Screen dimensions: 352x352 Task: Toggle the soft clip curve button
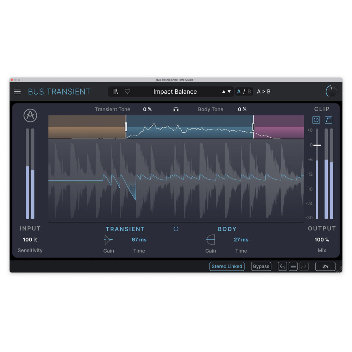point(328,120)
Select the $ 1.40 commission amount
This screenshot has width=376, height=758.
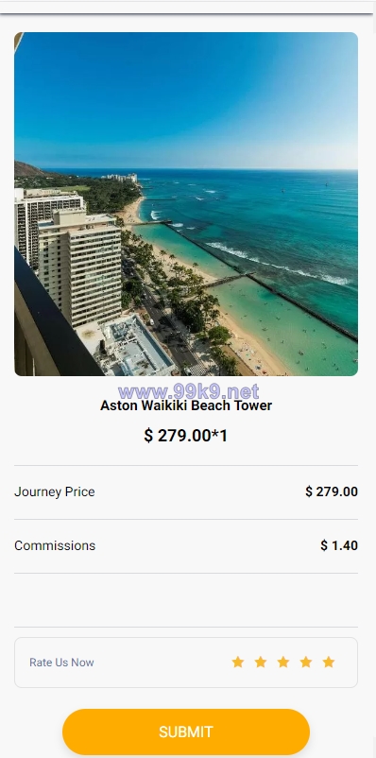pos(339,545)
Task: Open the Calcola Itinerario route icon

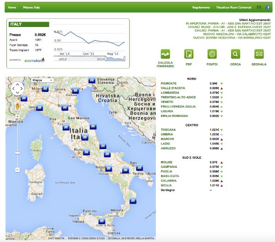Action: pos(165,54)
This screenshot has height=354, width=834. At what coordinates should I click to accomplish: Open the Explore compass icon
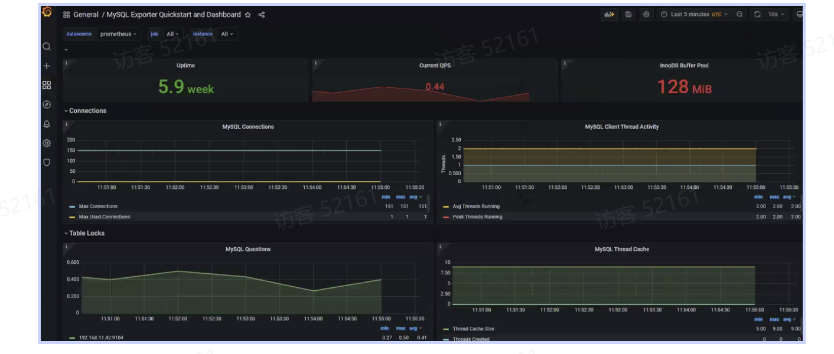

........

ASSIGNMENT:
Reproduce the data above exactly, leaving each picture out.

RESULT:
Screen dimensions: 352x352 Task: Toggle the soft clip curve button
point(328,120)
Select the $ 1.40 commission amount
This screenshot has width=376, height=758.
pos(339,545)
Task: Open the Calcola Itinerario route icon

Action: pos(165,54)
This screenshot has height=354, width=834. At what coordinates should I click to accomplish: Open the Explore compass icon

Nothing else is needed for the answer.